Les victimes, un guitariste péruvien et un tromboniste vénézuélien, ont été rapidement transférés à l'hôpital, bien que leur état de santé n'ait pas été précisé, selon des déclarations du ministère de la Santé. Les images diffusées sur les réseaux sociaux illustrent la panique générale et l'évacuation chaotique d'un des blessés par ses collègues.
Un climat de peur
Carlos Miguel Morales, leader du groupe Carlos Miguel y Orquesta, a révélé à la radio RPP que l'attaque semblait être dirigée directement contre lui : "Tout était orienté vers moi", a-t-il déclaré.

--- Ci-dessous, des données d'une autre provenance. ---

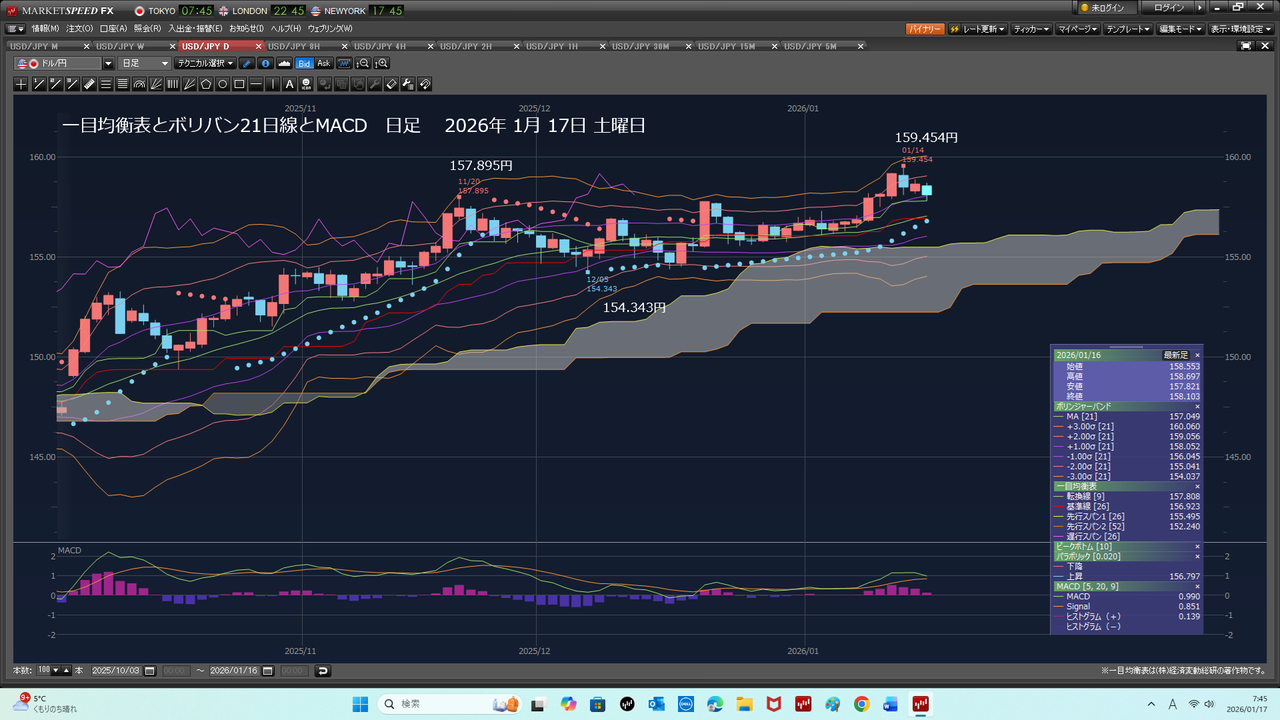The image size is (1280, 720).
Task: Select the rectangle drawing tool
Action: [240, 85]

Ce climat d'insécurité n'est pas une première ; en octobre dernier, quatre membres de l'orchestre Agua Marina avaient été blessés lors d'un concert similaire. Plus tragiquement, le chanteur du groupe Armonia 10, Paul Flores, a été abattu en mars dernier dans une attaque contre le bus de la formation.
Les groupes de cumbia, qui connaissent une immense popularité au Pérou, sont devenus des cibles de choix pour des actes d'extorsion et de violence. Selon plusieurs rapports, cette spirale de violence ne touche pas uniquement le milieu artistique, mais s'étend à différentes sphères de la société péruvienne. En réponse à cette recrudescence, le gouvernement a décrété l'état d'urgence dans la capitale et déployé l'armée dans les rues, une mesure qui, selon certains experts, est insuffisante pour contrer les causes profondes de ce phénomène.

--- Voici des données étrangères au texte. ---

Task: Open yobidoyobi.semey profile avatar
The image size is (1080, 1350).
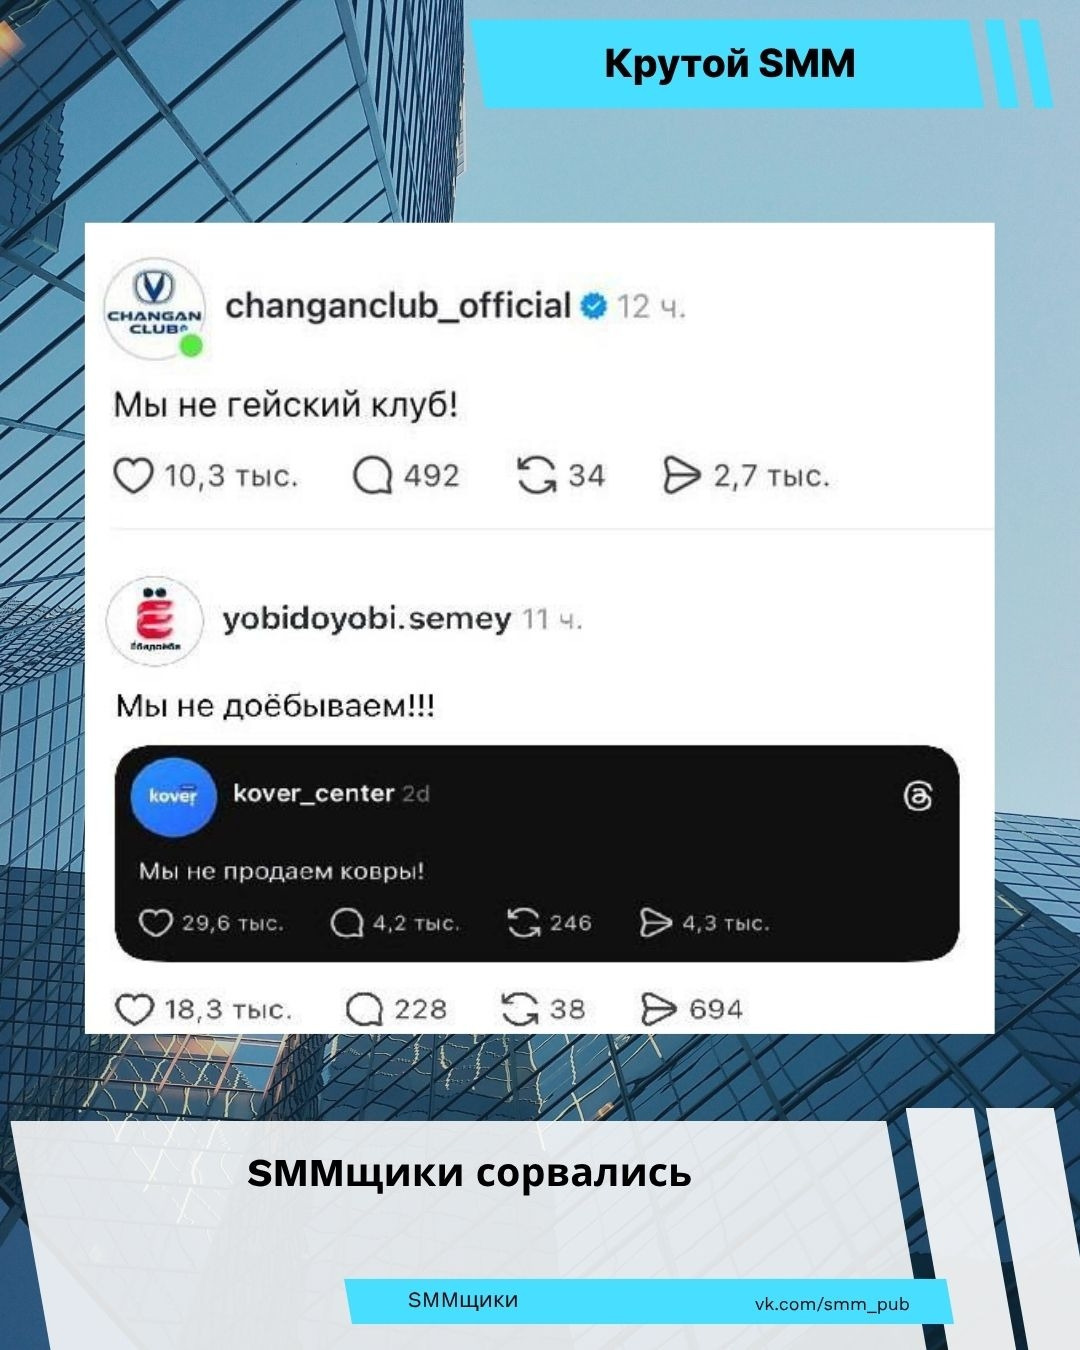Action: [153, 620]
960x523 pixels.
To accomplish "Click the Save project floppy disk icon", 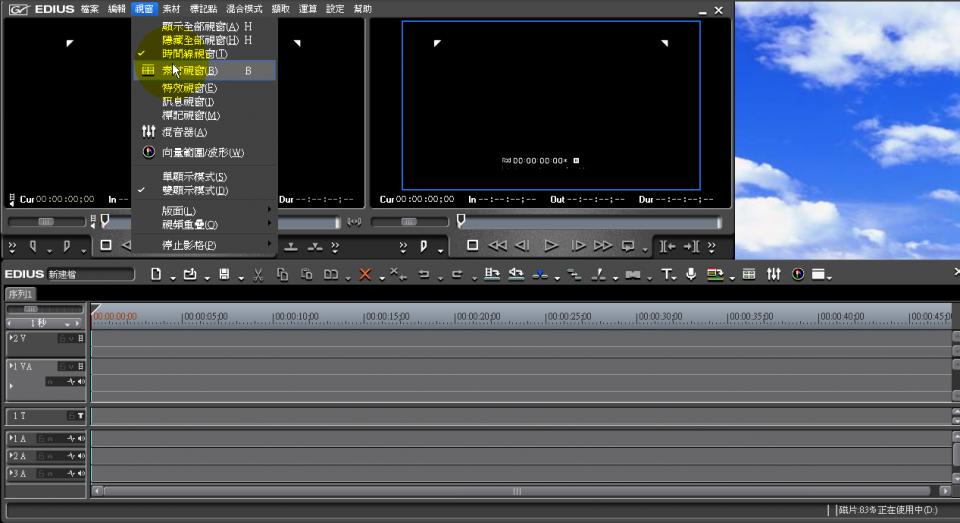I will tap(224, 274).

La situation soulève des questions sur la sécurité des artistes, de la cohabitation des genres musicaux et des protections nécessaires pour les musiciens au Pérou. L'impact socioculturel de telles violences sur la scène musicale est profond et suscite des craintes quant à l'avenir de la cumbia péruvienne, dont les racines populaires sont intimement liées aux réalités sociales du pays.
Alors que l'enquête pour "lésions graves par projectile d'arme à feu" est menée par le parquet, le besoin d'une réponse collectively forte se fait sentir. Les voix s'élèvent pour appeler à une concertation des autorités et des acteurs culturels pour restaurer la sécurité et la paix dans le paysage musical péruvien.